[Goal]: Could you lay out every row below as a numbered list, leaving out the blank lines?

*****

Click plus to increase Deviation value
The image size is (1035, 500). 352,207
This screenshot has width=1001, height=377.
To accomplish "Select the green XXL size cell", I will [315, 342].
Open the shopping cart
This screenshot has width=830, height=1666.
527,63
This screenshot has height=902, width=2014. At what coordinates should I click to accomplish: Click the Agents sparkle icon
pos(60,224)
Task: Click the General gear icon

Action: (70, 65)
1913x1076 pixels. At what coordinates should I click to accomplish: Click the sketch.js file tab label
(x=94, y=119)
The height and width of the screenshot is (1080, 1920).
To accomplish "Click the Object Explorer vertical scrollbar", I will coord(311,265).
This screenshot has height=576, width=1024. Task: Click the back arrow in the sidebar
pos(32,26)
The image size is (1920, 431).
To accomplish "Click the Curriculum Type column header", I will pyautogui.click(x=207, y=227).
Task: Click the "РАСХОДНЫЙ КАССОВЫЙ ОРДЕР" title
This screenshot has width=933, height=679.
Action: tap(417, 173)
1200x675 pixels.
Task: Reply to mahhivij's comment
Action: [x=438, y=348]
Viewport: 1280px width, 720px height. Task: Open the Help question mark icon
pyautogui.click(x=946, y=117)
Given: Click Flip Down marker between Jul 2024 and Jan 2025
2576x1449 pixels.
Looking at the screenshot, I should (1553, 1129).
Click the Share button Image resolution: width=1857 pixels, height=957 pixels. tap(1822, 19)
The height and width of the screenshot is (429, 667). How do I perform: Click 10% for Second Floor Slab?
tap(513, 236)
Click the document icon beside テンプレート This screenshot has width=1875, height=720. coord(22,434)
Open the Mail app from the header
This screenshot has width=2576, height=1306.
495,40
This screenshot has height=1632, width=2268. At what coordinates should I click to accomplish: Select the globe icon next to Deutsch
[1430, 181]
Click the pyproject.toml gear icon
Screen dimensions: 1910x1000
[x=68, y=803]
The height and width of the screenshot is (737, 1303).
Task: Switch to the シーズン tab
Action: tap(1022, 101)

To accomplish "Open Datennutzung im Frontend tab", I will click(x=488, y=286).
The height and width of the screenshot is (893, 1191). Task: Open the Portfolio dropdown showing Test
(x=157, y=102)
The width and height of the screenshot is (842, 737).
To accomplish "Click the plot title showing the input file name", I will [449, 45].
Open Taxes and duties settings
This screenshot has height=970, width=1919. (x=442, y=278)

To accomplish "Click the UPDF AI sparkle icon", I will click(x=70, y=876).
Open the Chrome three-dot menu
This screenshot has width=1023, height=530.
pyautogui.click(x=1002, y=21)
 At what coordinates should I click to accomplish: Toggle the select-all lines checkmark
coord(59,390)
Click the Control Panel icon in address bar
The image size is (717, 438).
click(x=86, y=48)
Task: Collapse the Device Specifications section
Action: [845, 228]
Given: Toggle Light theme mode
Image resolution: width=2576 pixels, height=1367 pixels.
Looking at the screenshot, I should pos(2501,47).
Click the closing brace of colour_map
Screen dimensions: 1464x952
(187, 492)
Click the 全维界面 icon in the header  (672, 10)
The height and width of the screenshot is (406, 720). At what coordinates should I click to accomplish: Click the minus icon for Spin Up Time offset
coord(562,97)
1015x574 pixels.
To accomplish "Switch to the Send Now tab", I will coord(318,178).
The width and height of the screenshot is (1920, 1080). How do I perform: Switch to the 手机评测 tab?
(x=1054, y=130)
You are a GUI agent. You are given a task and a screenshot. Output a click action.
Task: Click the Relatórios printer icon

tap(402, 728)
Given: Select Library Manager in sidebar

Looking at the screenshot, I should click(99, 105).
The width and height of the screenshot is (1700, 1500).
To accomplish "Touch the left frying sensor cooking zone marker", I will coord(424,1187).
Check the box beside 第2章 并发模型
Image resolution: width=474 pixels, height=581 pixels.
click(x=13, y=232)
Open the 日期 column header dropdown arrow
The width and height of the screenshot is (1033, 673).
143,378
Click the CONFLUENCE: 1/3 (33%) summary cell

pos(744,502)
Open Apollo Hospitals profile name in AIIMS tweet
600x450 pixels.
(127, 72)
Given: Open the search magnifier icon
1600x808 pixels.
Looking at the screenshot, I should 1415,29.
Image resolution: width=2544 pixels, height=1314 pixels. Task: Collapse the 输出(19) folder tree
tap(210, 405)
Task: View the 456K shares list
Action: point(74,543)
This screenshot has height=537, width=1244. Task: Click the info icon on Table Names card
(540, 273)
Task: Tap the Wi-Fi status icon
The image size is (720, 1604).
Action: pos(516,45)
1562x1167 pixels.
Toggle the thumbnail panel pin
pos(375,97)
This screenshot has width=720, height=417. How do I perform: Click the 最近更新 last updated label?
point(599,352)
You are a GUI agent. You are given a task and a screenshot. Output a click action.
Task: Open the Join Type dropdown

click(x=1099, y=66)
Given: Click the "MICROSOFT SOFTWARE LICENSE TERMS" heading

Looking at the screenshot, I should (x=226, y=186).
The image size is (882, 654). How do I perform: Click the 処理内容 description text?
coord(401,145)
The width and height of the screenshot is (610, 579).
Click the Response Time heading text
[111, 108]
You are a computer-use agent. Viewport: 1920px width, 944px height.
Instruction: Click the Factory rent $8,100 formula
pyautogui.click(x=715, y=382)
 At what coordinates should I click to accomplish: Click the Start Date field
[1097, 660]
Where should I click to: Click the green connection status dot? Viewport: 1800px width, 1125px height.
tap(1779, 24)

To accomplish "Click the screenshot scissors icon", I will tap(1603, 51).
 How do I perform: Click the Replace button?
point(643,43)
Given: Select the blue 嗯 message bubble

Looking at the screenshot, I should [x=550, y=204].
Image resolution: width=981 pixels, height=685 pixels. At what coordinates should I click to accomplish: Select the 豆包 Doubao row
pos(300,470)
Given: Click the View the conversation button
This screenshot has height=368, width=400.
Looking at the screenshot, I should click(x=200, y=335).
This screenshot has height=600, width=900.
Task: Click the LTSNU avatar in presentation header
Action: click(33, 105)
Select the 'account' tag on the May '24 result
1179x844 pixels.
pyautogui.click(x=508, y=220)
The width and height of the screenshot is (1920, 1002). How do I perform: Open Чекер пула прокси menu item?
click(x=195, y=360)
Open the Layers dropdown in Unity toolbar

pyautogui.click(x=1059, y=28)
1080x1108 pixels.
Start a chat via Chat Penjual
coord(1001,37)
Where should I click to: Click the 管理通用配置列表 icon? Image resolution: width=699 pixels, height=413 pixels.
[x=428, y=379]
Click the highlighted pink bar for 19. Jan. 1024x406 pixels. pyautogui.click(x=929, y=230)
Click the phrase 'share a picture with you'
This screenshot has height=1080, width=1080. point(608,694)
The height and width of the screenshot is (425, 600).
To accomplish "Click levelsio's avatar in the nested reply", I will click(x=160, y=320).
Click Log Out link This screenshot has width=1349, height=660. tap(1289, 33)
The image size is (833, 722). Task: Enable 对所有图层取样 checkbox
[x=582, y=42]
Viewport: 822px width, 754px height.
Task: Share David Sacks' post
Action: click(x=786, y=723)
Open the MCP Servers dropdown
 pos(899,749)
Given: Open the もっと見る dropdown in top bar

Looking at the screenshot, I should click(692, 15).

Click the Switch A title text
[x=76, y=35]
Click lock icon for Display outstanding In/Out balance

*****

[Correct output]:
1. Click plus to increase Deviation value
2. The image size is (1035, 500). 352,207
3. This screenshot has width=1001, height=377.
4. To accomplish "Select the green XXL size cell", I will [315, 342].
5. Open the shopping cart
6. This screenshot has width=830, height=1666.
7. 527,63
8. This screenshot has height=902, width=2014. At what coordinates should I click to accomplish: Click the Agents sparkle icon
9. pos(60,224)
10. Task: Click the General gear icon
11. Action: (70, 65)
12. 1913x1076 pixels. At what coordinates should I click to accomplish: Click the sketch.js file tab label
13. (x=94, y=119)
14. The height and width of the screenshot is (1080, 1920).
15. To accomplish "Click the Object Explorer vertical scrollbar", I will coord(311,265).
16. This screenshot has height=576, width=1024. Task: Click the back arrow in the sidebar
17. pos(32,26)
18. The image size is (1920, 431).
19. To accomplish "Click the Curriculum Type column header", I will pyautogui.click(x=207, y=227).
20. Task: Click the "РАСХОДНЫЙ КАССОВЫЙ ОРДЕР" title
21. This screenshot has width=933, height=679.
22. Action: tap(417, 173)
23. 1200x675 pixels.
24. Task: Reply to mahhivij's comment
25. Action: [x=438, y=348]
26. Viewport: 1280px width, 720px height. Task: Open the Help question mark icon
27. pyautogui.click(x=946, y=117)
28. Given: Click Flip Down marker between Jul 2024 and Jan 2025
29. 2576x1449 pixels.
30. Looking at the screenshot, I should (1553, 1129).
31. Click the Share button Image resolution: width=1857 pixels, height=957 pixels. tap(1822, 19)
32. The height and width of the screenshot is (429, 667). How do I perform: Click 10% for Second Floor Slab?
33. tap(513, 236)
34. Click the document icon beside テンプレート This screenshot has width=1875, height=720. coord(22,434)
35. Open the Mail app from the header
36. This screenshot has width=2576, height=1306.
37. 495,40
38. This screenshot has height=1632, width=2268. At what coordinates should I click to accomplish: Select the globe icon next to Deutsch
39. [1430, 181]
40. Click the pyproject.toml gear icon
41. Screen dimensions: 1910x1000
42. [x=68, y=803]
43. The height and width of the screenshot is (737, 1303).
44. Task: Switch to the シーズン tab
45. Action: tap(1022, 101)
46. To accomplish "Open Datennutzung im Frontend tab", I will click(x=488, y=286).
47. The height and width of the screenshot is (893, 1191). Task: Open the Portfolio dropdown showing Test
48. (x=157, y=102)
49. The width and height of the screenshot is (842, 737).
50. To accomplish "Click the plot title showing the input file name", I will [449, 45].
51. Open Taxes and duties settings
52. This screenshot has height=970, width=1919. (x=442, y=278)
53. To accomplish "Click the UPDF AI sparkle icon", I will click(x=70, y=876).
54. Open the Chrome three-dot menu
55. This screenshot has width=1023, height=530.
56. pyautogui.click(x=1002, y=21)
57.  At what coordinates should I click to accomplish: Toggle the select-all lines checkmark
58. coord(59,390)
59. Click the Control Panel icon in address bar
60. The image size is (717, 438).
61. click(x=86, y=48)
62. Task: Collapse the Device Specifications section
63. Action: [845, 228]
64. Given: Toggle Light theme mode
65. Image resolution: width=2576 pixels, height=1367 pixels.
66. Looking at the screenshot, I should pos(2501,47).
67. Click the closing brace of colour_map
68. Screen dimensions: 1464x952
69. (187, 492)
70. Click the 全维界面 icon in the header  (672, 10)
71. The height and width of the screenshot is (406, 720). At what coordinates should I click to accomplish: Click the minus icon for Spin Up Time offset
72. coord(562,97)
73. 1015x574 pixels.
74. To accomplish "Switch to the Send Now tab", I will coord(318,178).
75. The width and height of the screenshot is (1920, 1080). How do I perform: Switch to the 手机评测 tab?
76. (x=1054, y=130)
77. You are a GUI agent. You are given a task and a screenshot. Output a click action.
78. Task: Click the Relatórios printer icon
79. tap(402, 728)
80. Given: Select Library Manager in sidebar
81. Looking at the screenshot, I should click(99, 105).
82. The width and height of the screenshot is (1700, 1500).
83. To accomplish "Touch the left frying sensor cooking zone marker", I will coord(424,1187).
84. Check the box beside 第2章 并发模型
85. Image resolution: width=474 pixels, height=581 pixels.
86. click(x=13, y=232)
87. Open the 日期 column header dropdown arrow
88. The width and height of the screenshot is (1033, 673).
89. 143,378
90. Click the CONFLUENCE: 1/3 (33%) summary cell
91. pos(744,502)
92. Open Apollo Hospitals profile name in AIIMS tweet
93. 600x450 pixels.
94. (127, 72)
95. Given: Open the search magnifier icon
96. 1600x808 pixels.
97. Looking at the screenshot, I should 1415,29.
98. Image resolution: width=2544 pixels, height=1314 pixels. Task: Collapse the 输出(19) folder tree
99. tap(210, 405)
100. Task: View the 456K shares list
101. Action: point(74,543)
102. This screenshot has height=537, width=1244. Task: Click the info icon on Table Names card
103. (540, 273)
104. Task: Tap the Wi-Fi status icon
105. The image size is (720, 1604).
106. Action: pos(516,45)
107. 1562x1167 pixels.
108. Toggle the thumbnail panel pin
109. pos(375,97)
110. This screenshot has width=720, height=417. How do I perform: Click the 最近更新 last updated label?
111. point(599,352)
112. You are a GUI agent. You are given a task and a screenshot. Output a click action.
113. Task: Open the Join Type dropdown
114. click(x=1099, y=66)
115. Given: Click the "MICROSOFT SOFTWARE LICENSE TERMS" heading
116. Looking at the screenshot, I should (x=226, y=186).
117. The image size is (882, 654). How do I perform: Click the 処理内容 description text?
118. coord(401,145)
119. The width and height of the screenshot is (610, 579).
120. Click the Response Time heading text
121. [111, 108]
122. You are a computer-use agent. Viewport: 1920px width, 944px height.
123. Instruction: Click the Factory rent $8,100 formula
124. pyautogui.click(x=715, y=382)
125.  At what coordinates should I click to accomplish: Click the Start Date field
126. [1097, 660]
127. Where should I click to: Click the green connection status dot? Viewport: 1800px width, 1125px height.
128. tap(1779, 24)
129. To accomplish "Click the screenshot scissors icon", I will tap(1603, 51).
130.  How do I perform: Click the Replace button?
131. point(643,43)
132. Given: Select the blue 嗯 message bubble
133. Looking at the screenshot, I should [x=550, y=204].
134. Image resolution: width=981 pixels, height=685 pixels. At what coordinates should I click to accomplish: Select the 豆包 Doubao row
135. pos(300,470)
136. Given: Click the View the conversation button
137. This screenshot has height=368, width=400.
138. Looking at the screenshot, I should click(x=200, y=335).
139. This screenshot has height=600, width=900.
140. Task: Click the LTSNU avatar in presentation header
141. Action: click(33, 105)
142. Select the 'account' tag on the May '24 result
143. 1179x844 pixels.
144. pyautogui.click(x=508, y=220)
145. The width and height of the screenshot is (1920, 1002). How do I perform: Open Чекер пула прокси menu item?
146. click(x=195, y=360)
147. Open the Layers dropdown in Unity toolbar
148. pyautogui.click(x=1059, y=28)
149. 1080x1108 pixels.
150. Start a chat via Chat Penjual
151. coord(1001,37)
152. Where should I click to: Click the 管理通用配置列表 icon? Image resolution: width=699 pixels, height=413 pixels.
153. [x=428, y=379]
154. Click the highlighted pink bar for 19. Jan. 1024x406 pixels. pyautogui.click(x=929, y=230)
155. Click the phrase 'share a picture with you'
156. This screenshot has height=1080, width=1080. point(608,694)
157. The height and width of the screenshot is (425, 600).
158. To accomplish "Click levelsio's avatar in the nested reply", I will click(x=160, y=320).
159. Click Log Out link This screenshot has width=1349, height=660. tap(1289, 33)
160. The image size is (833, 722). Task: Enable 对所有图层取样 checkbox
161. [x=582, y=42]
162. Viewport: 822px width, 754px height.
163. Task: Share David Sacks' post
164. Action: click(x=786, y=723)
165. Open the MCP Servers dropdown
166.  pos(899,749)
167. Given: Open the もっと見る dropdown in top bar
168. Looking at the screenshot, I should click(692, 15).
169. Click the Switch A title text
170. [x=76, y=35]
171. Click lock icon for Display outstanding In/Out balance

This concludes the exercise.